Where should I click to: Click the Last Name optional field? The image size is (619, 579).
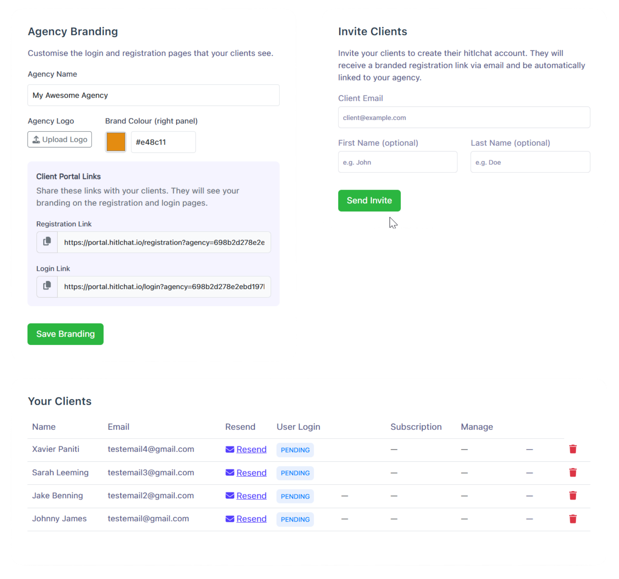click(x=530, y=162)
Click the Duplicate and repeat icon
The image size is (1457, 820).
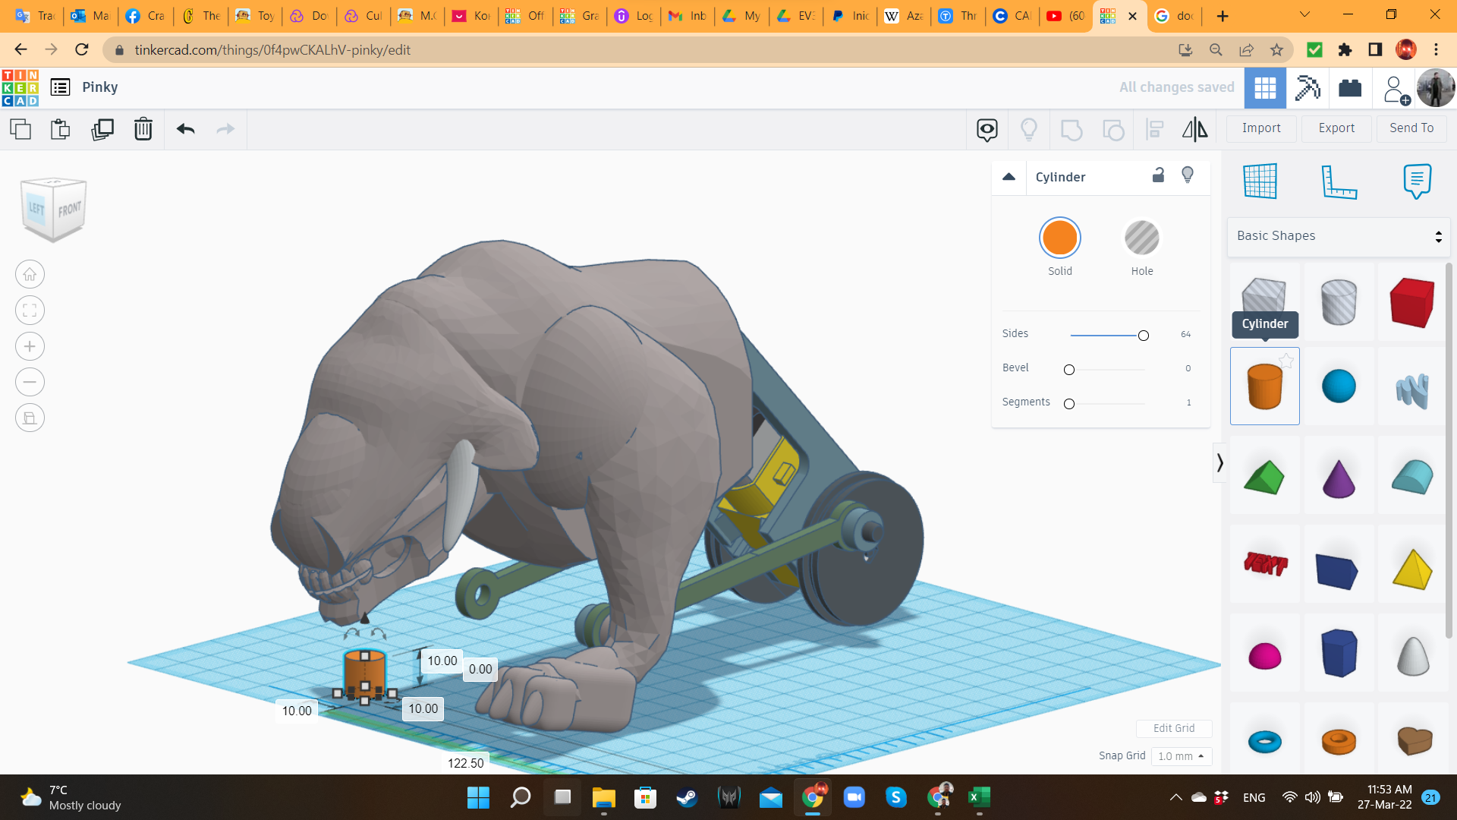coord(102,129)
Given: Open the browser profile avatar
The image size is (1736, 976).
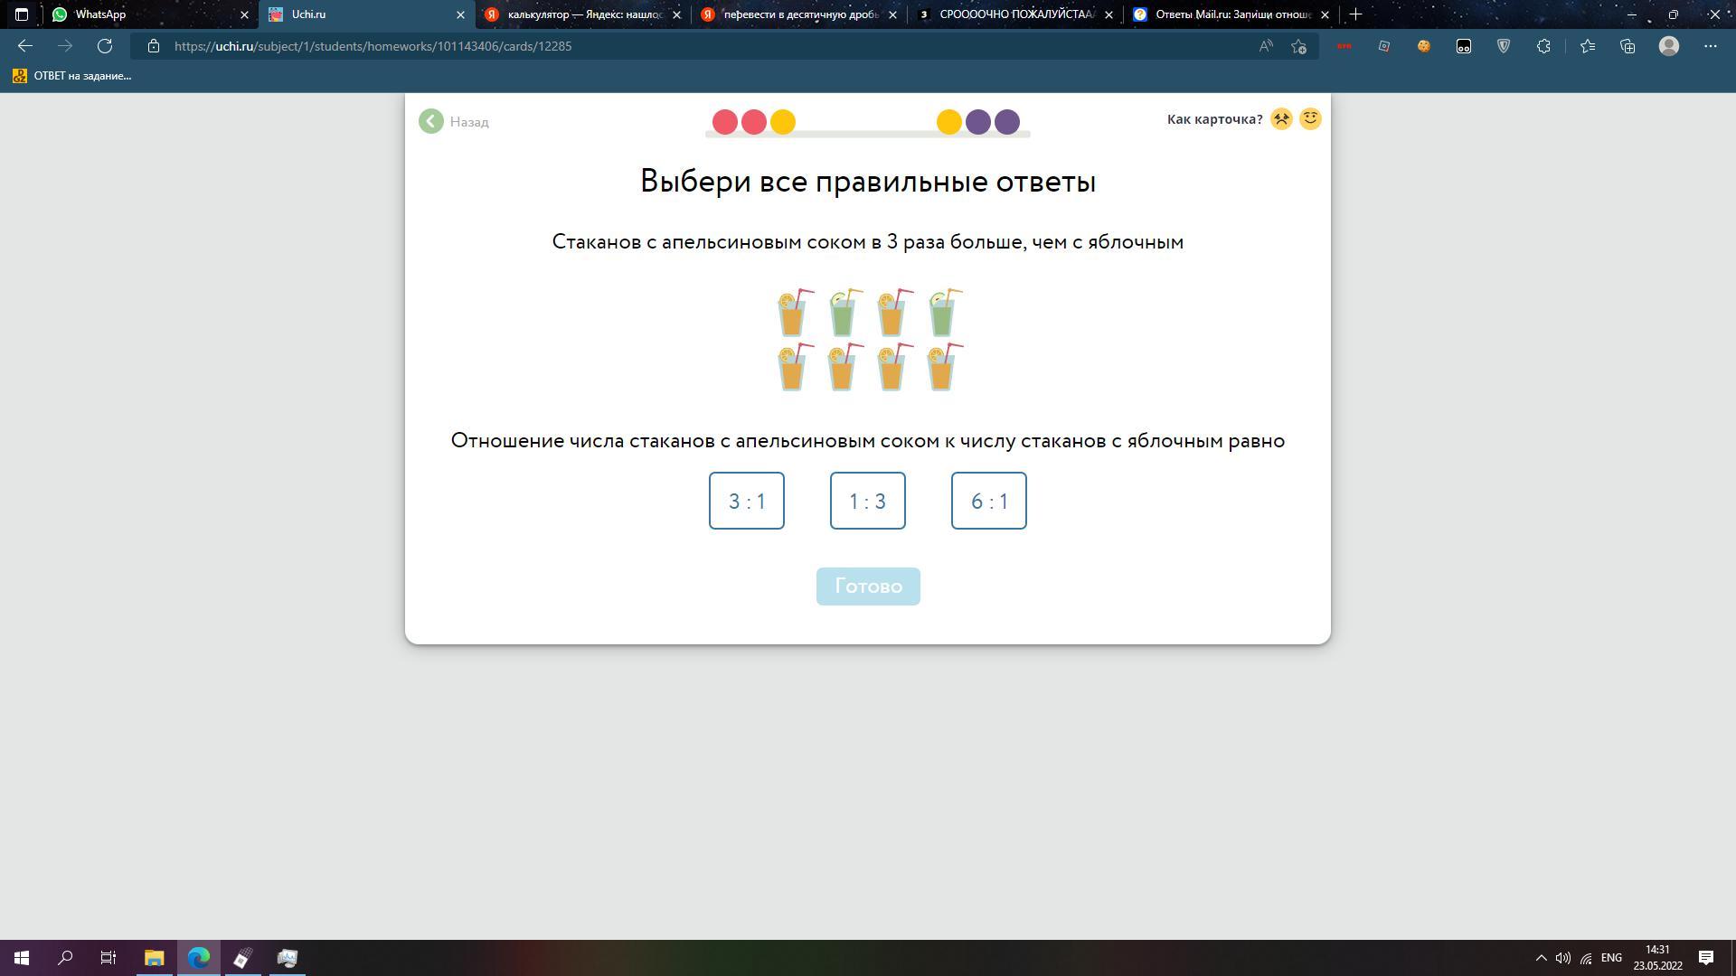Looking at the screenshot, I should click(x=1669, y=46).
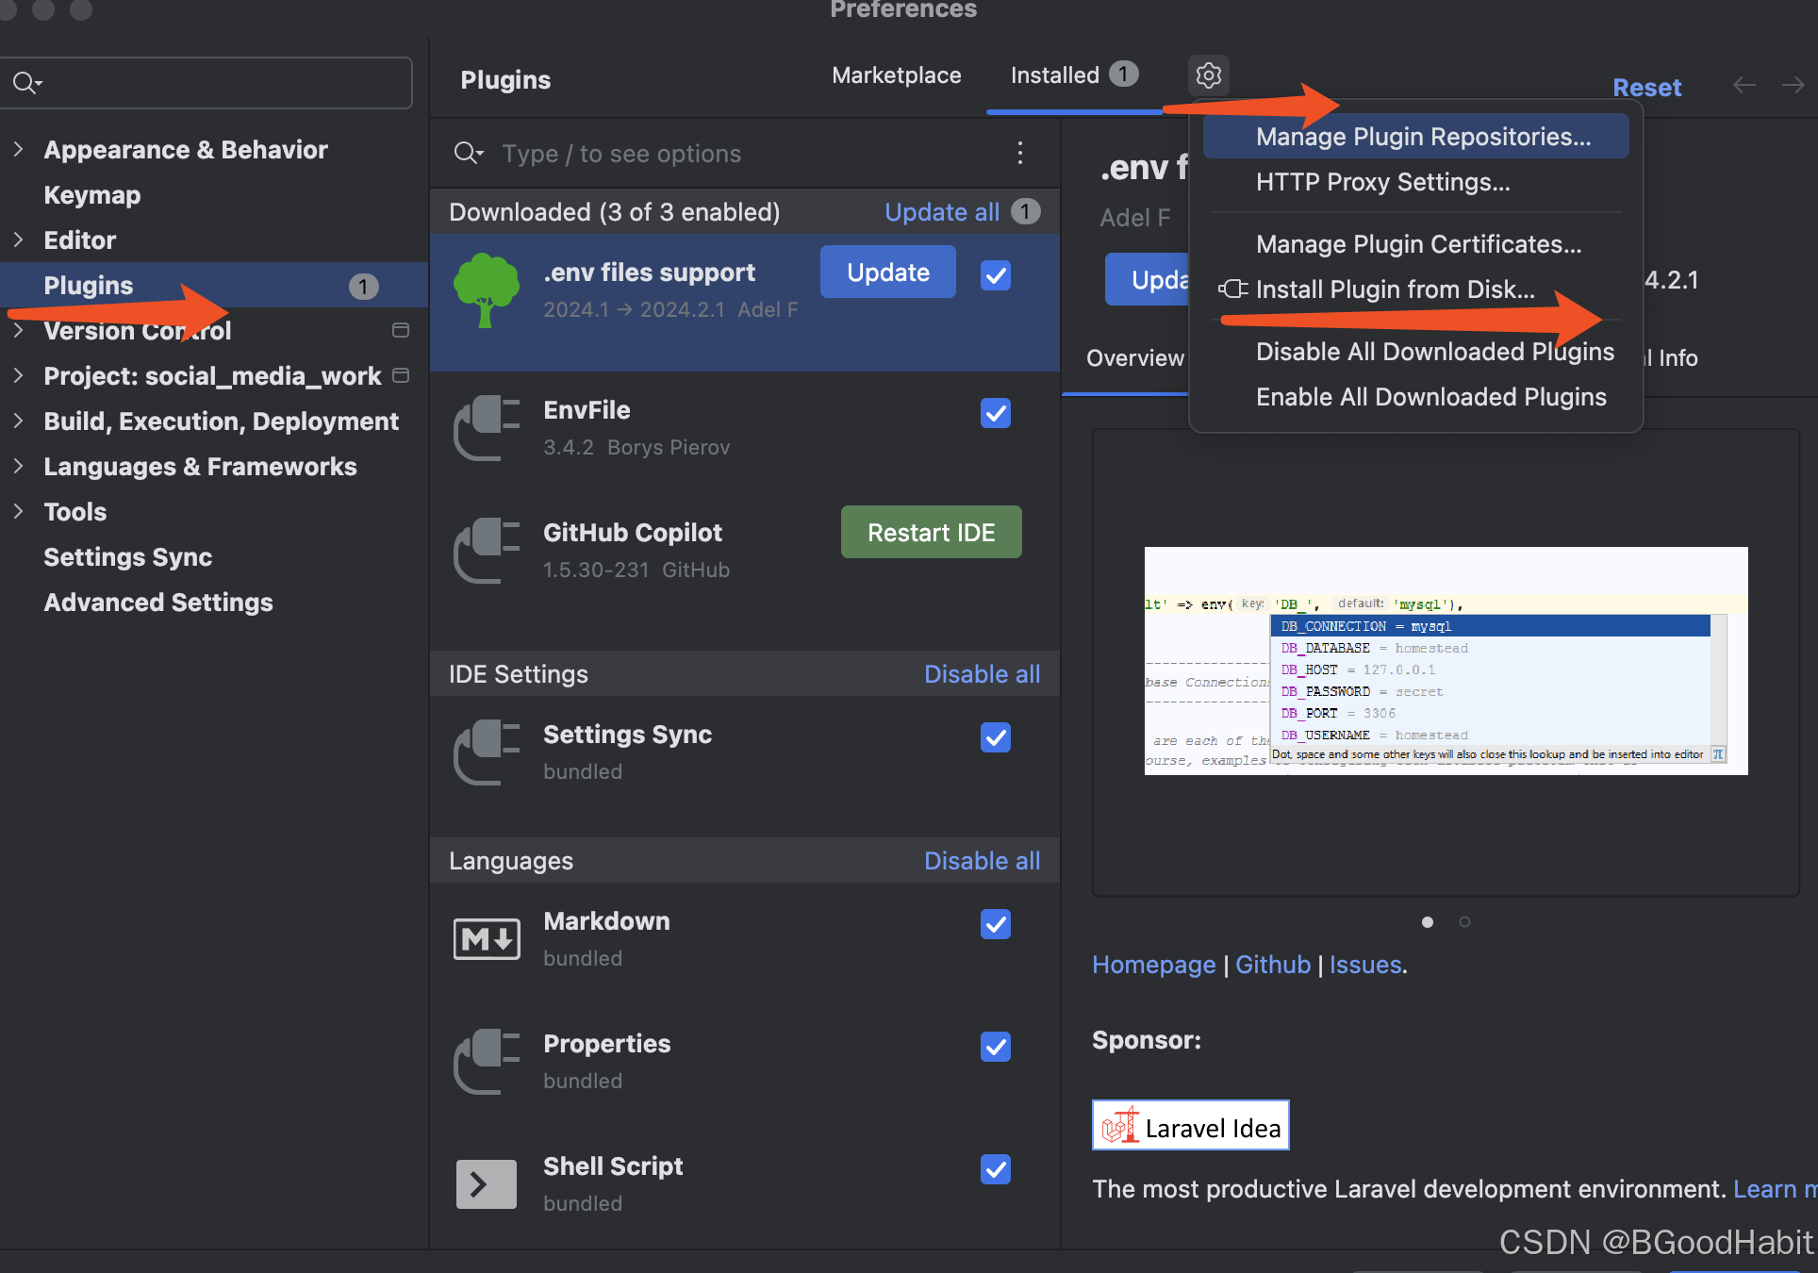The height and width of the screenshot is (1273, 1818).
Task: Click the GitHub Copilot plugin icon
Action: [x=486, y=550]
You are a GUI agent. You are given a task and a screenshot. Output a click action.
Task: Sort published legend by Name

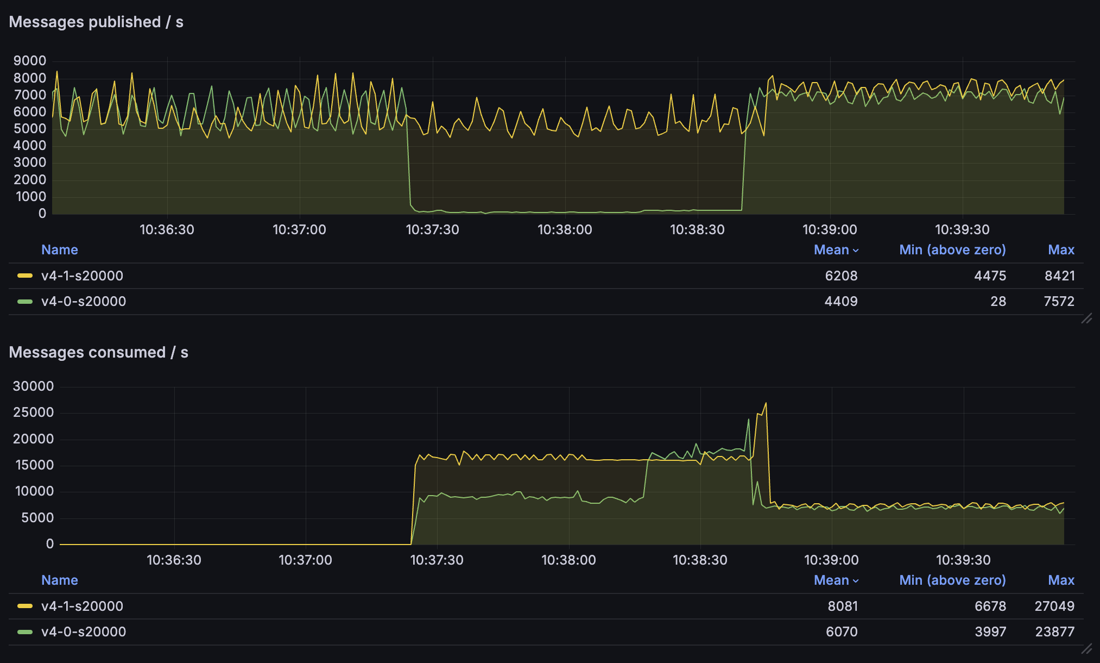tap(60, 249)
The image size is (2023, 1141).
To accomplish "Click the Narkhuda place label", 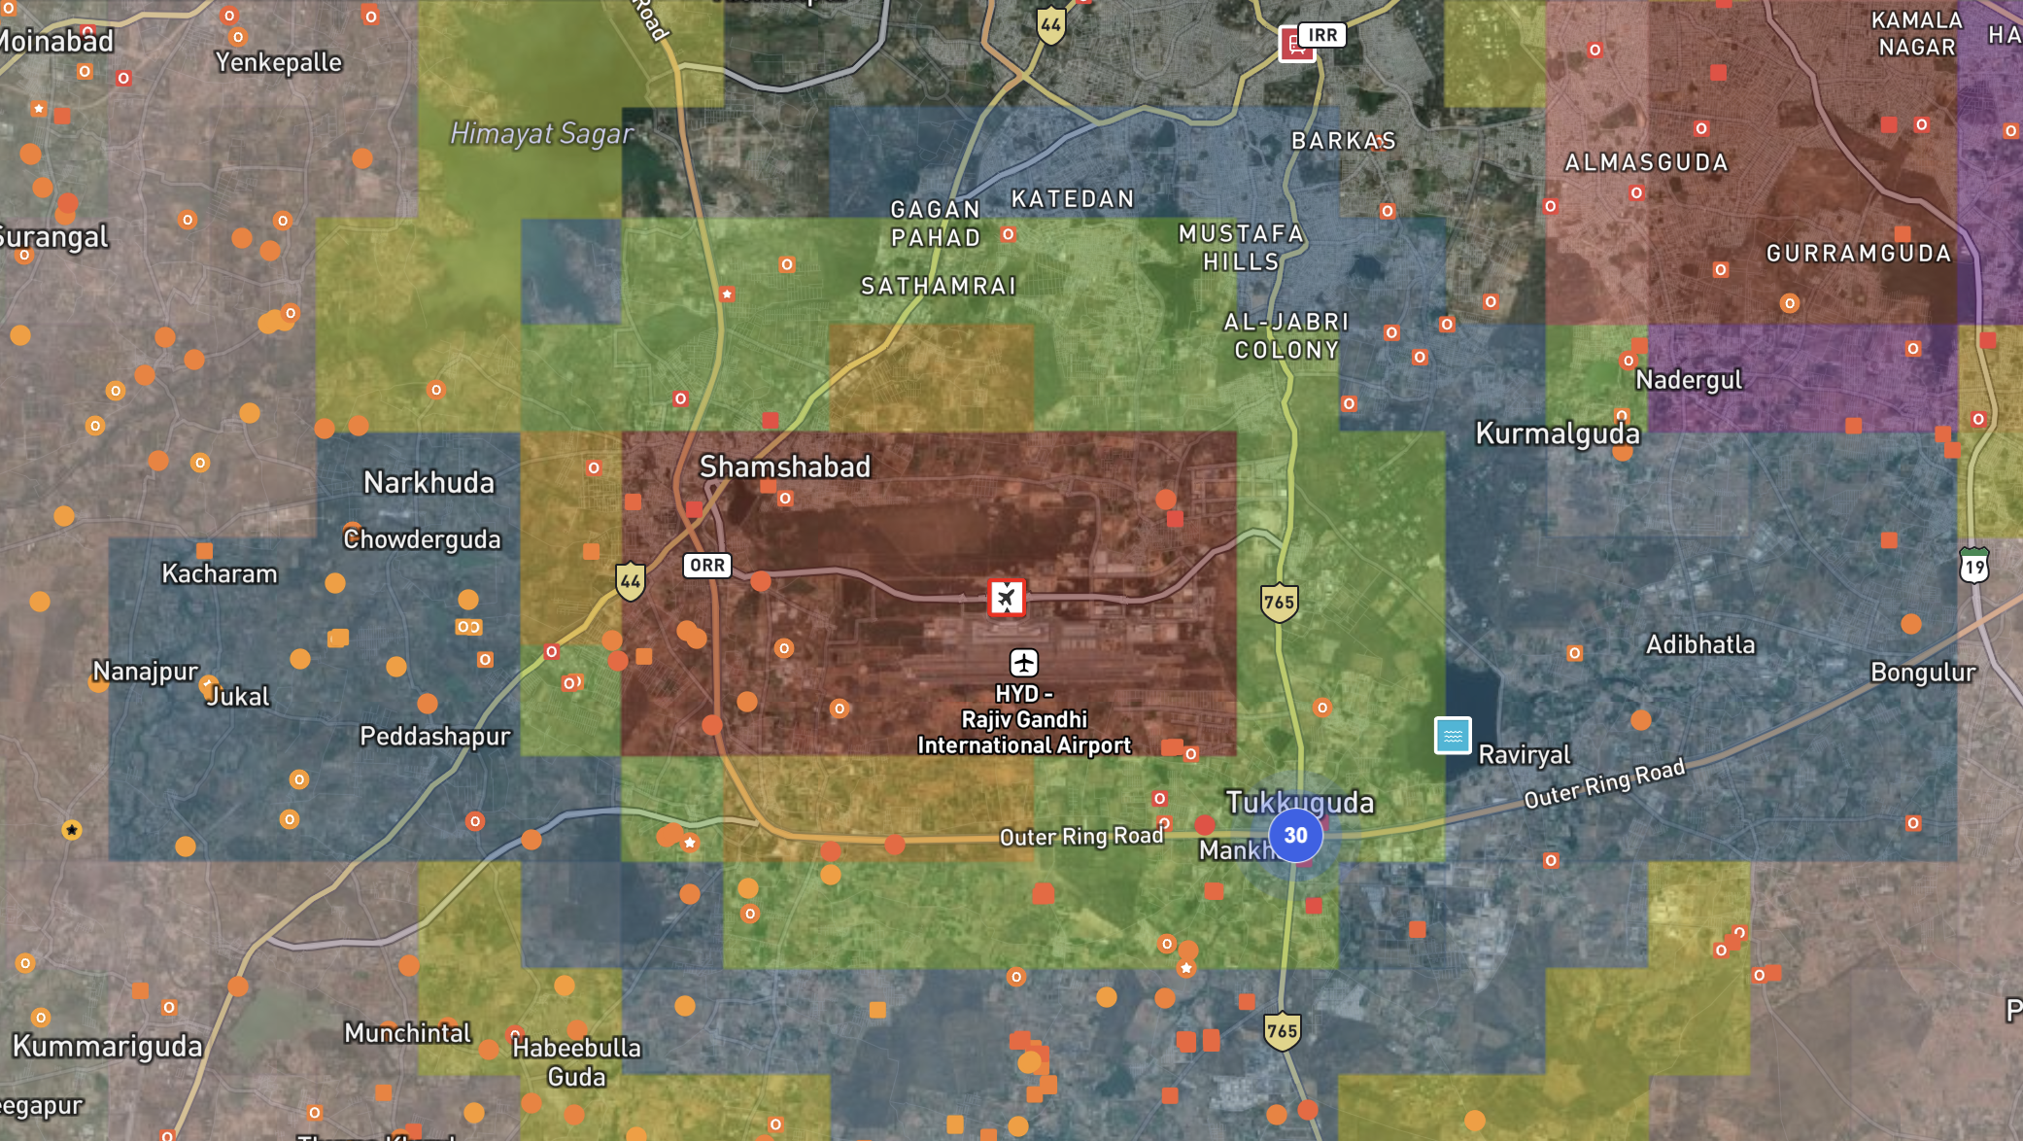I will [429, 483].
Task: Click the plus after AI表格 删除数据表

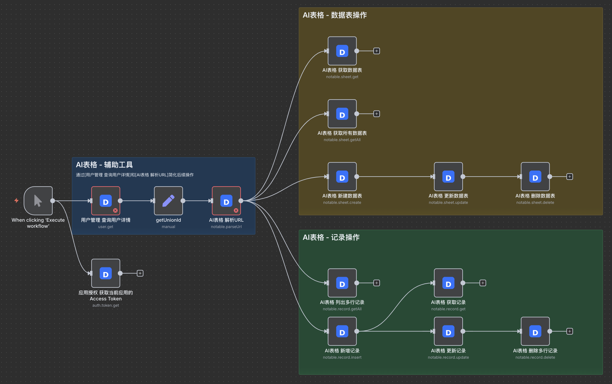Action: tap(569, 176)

_What this task involves:_
From the listing above, restate verbatim the lines running from the one with "Given: Open the browser profile avatar" through the one with "The image size is (2023, 1141).", inclusive, but not the pictures.

_Your solution:_
Given: Open the browser profile avatar
The image size is (1736, 976).
Looking at the screenshot, I should click(x=1669, y=46).
The height and width of the screenshot is (1273, 1818).
Task: Click the GitHub Copilot plugin icon
Action: [x=486, y=550]
You are a GUI agent. You are given a task and a screenshot. Output a click action.
Task: Sort published legend by Name

tap(60, 249)
The image size is (2023, 1141).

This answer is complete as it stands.